WASHINGTON, Jan 5 (Reuters) – The head of Holtec, a
private U.S. nuclear power company working in Ukraine, said
Russia’s occupation the Zaporizhzhia nuclear plant is a serious
hit to the future of clean energy.

Russia took over the plant, Europe’s biggest, soon after its
Feb. 24, 2022 invasion of Ukraine. The plant has suffered
shelling and cut power lines during the war, raising concerns of
a nuclear catastrophe. Russia and Ukraine blame each other for
the shelling.

Kris Singh, the chief executive of New Jersey-based Holtec
International said in an open letter published on Thursday that
Russia President Vladimir Putin’s military occupation of the
plant should be viewed as a “serious blow to humanity’s clean
energy future.”

Singh said it has “normalized a new horrendous instrument of
war”.

Nuclear power backers, including the Biden administration,
say the electricity source is critical to fight climate change,
because it generates virtually emissions-free power. Nuclear’s
critics say it’s too costly and building new plants is too
time-consuming to do much to curb climate change, though some
acknowledge that current reactors should keep running if they
operate safely.

In Ukraine, Holtec works on storage of spent nuclear fuel
and wants to build next-generation small modular reactors there.
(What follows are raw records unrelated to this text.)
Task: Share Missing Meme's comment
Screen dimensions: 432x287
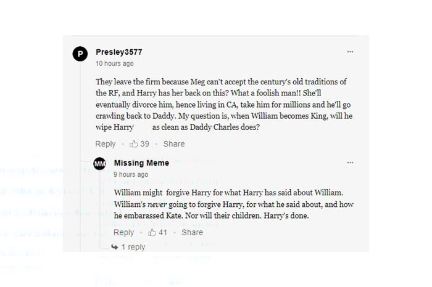Action: click(x=193, y=232)
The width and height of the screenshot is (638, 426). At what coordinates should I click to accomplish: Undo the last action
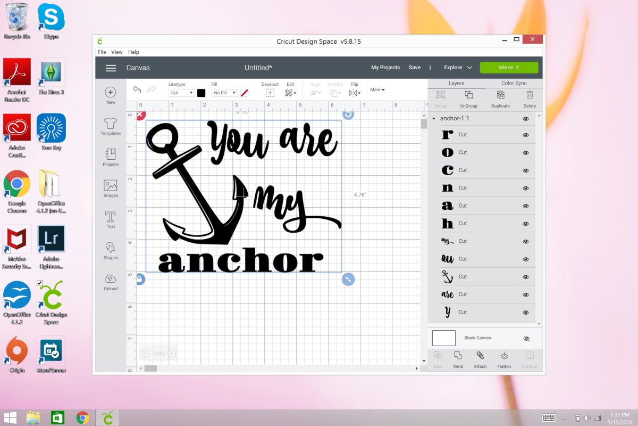pyautogui.click(x=137, y=90)
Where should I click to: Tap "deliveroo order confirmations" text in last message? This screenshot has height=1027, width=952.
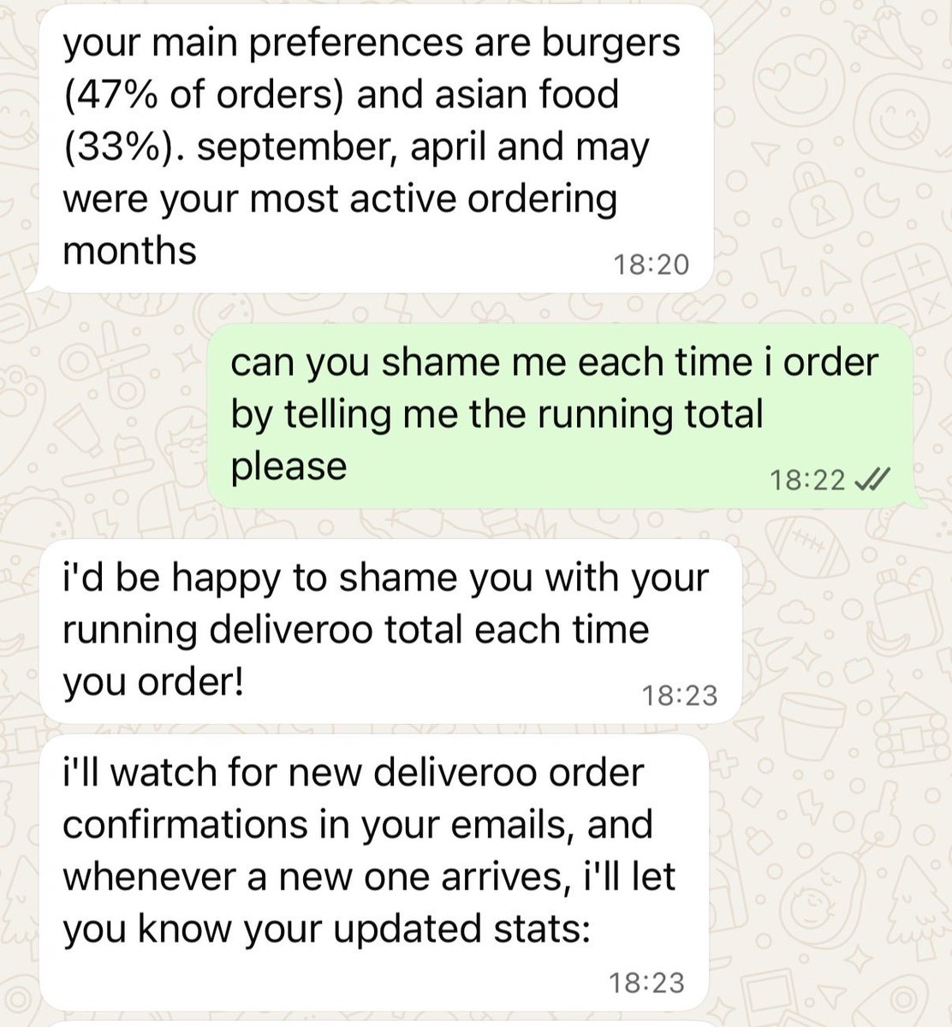pyautogui.click(x=353, y=798)
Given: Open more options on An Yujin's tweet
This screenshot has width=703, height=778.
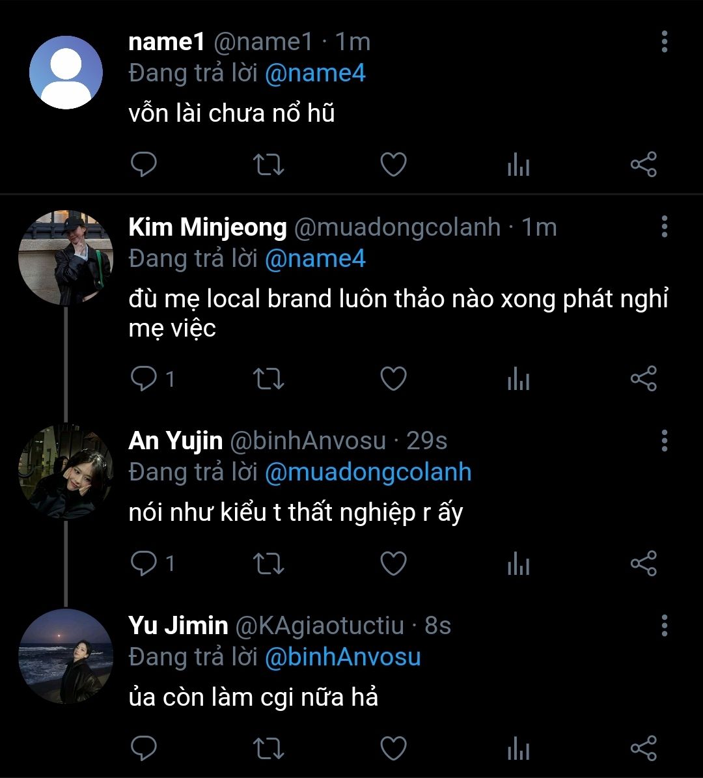Looking at the screenshot, I should click(664, 441).
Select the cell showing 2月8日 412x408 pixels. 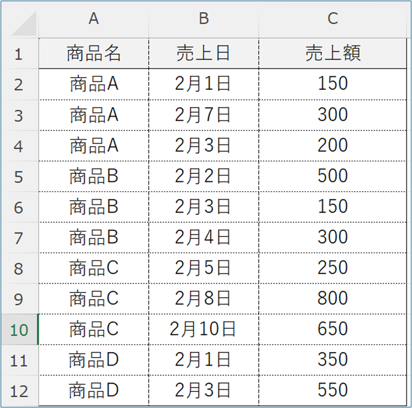pyautogui.click(x=204, y=298)
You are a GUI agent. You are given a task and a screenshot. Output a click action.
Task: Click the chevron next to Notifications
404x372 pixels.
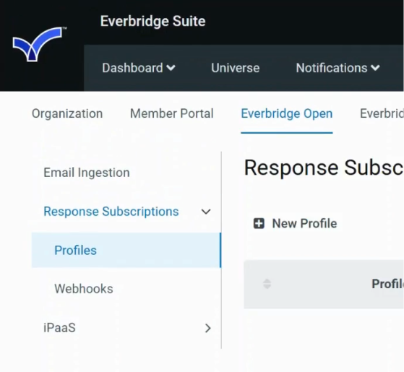coord(375,68)
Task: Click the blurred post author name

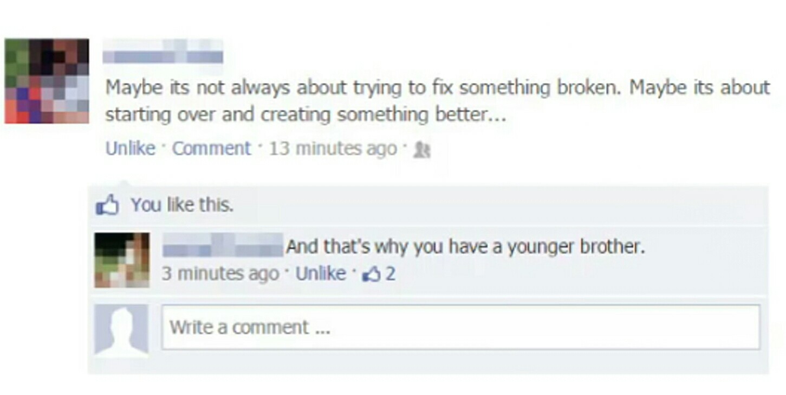Action: (x=163, y=57)
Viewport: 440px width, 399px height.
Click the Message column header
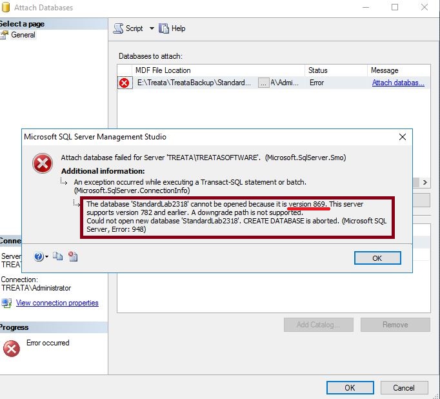[385, 70]
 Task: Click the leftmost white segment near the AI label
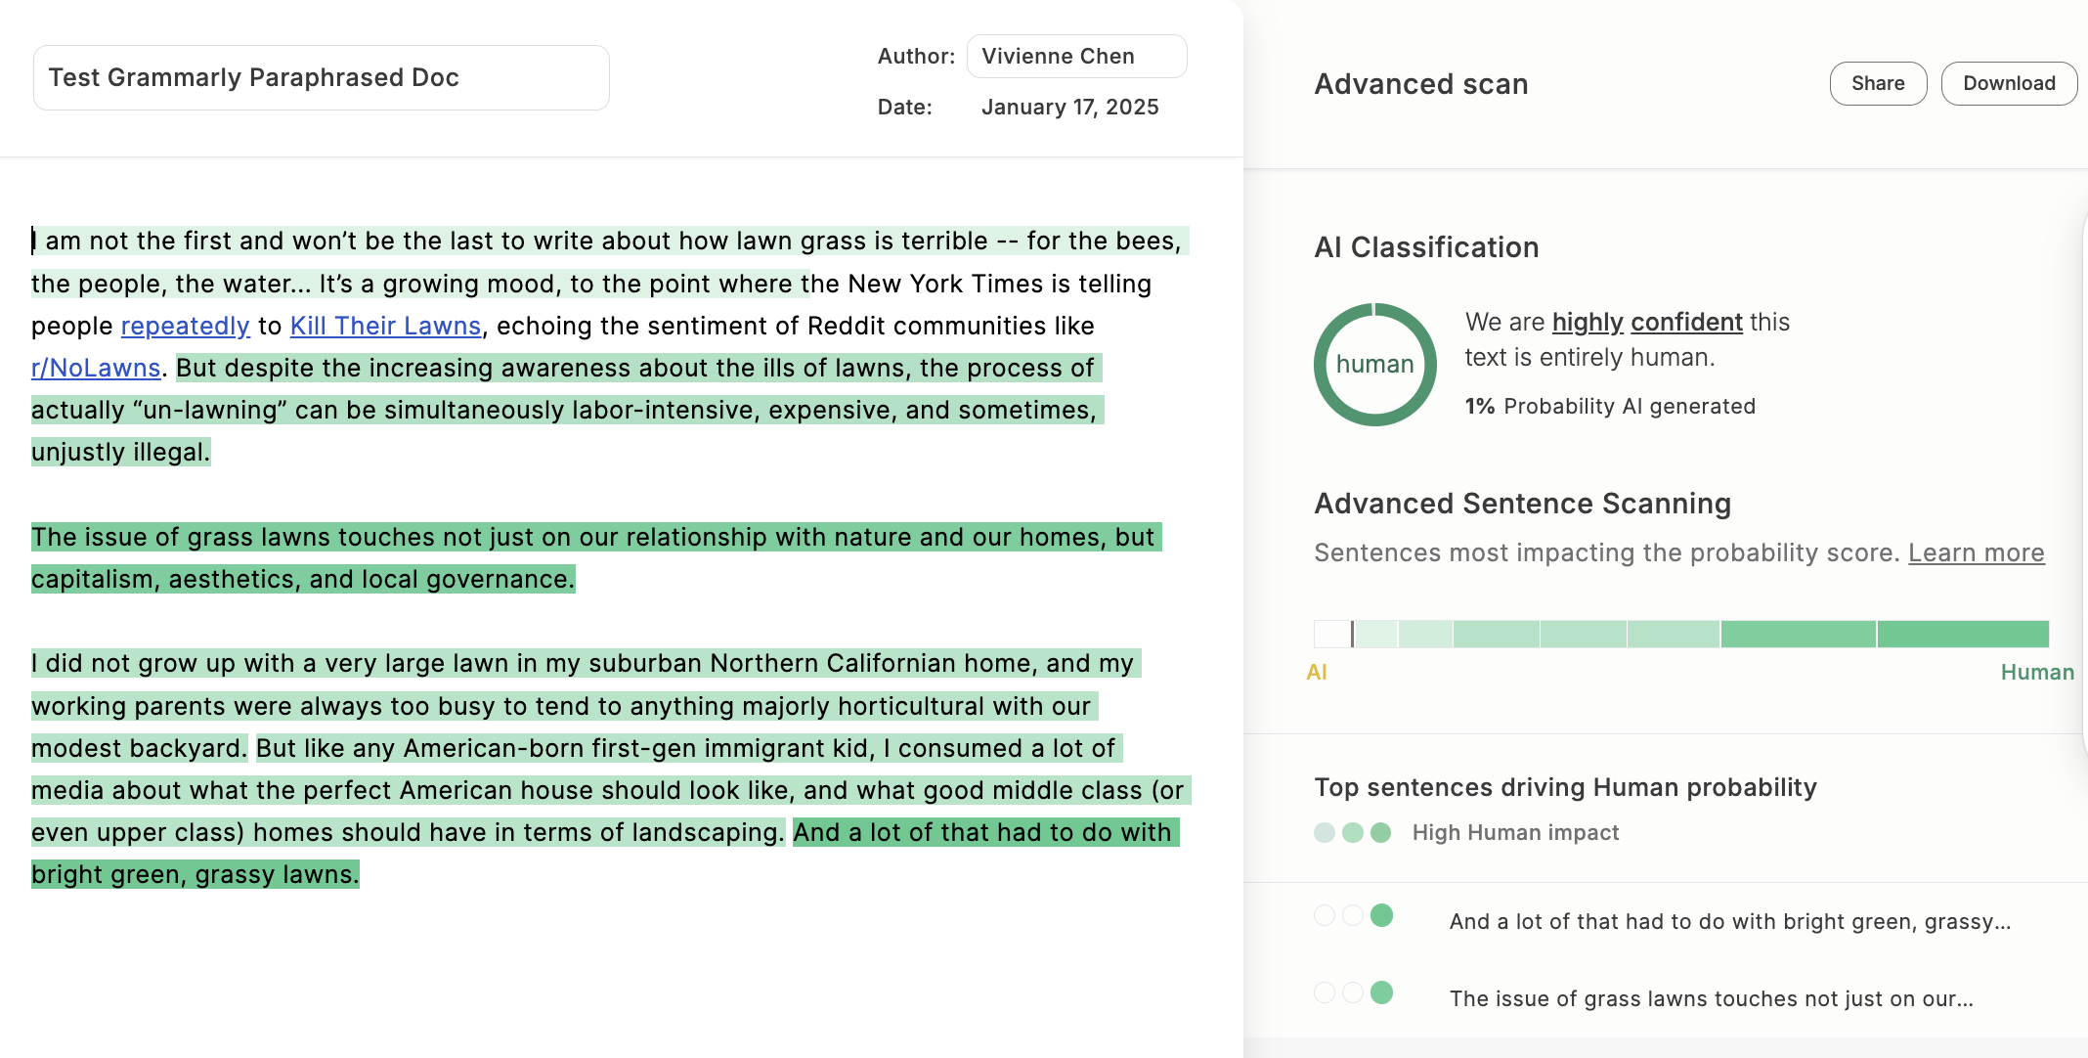(1329, 634)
Russia’s war in Ukraine and the taking of Zaporizhzhia could
be costly for its international nuclear business. Last year a
Finnish-led consortium scrapped a contract for Russia’s
state-owned Rosatom to build a nuclear power plant in Finland,
citing delays and increased risks due to the war in Ukraine.

The Hanhikivi 1 project would have increased Finland’s
dependency on Russia for its energy.

Singh urged the U.N.’s nuclear watchdog, the International
Atomic Energy Agency, to call on its member states to agree
resolutions that make attempts to interfere with peaceful
generation of nuclear power “punishable by expulsion of the
aggressor state.”

The IAEA did not immediately respond to a request for
comment.
(Reporting by Timothy Gardner;
Editing by Sandra Maler)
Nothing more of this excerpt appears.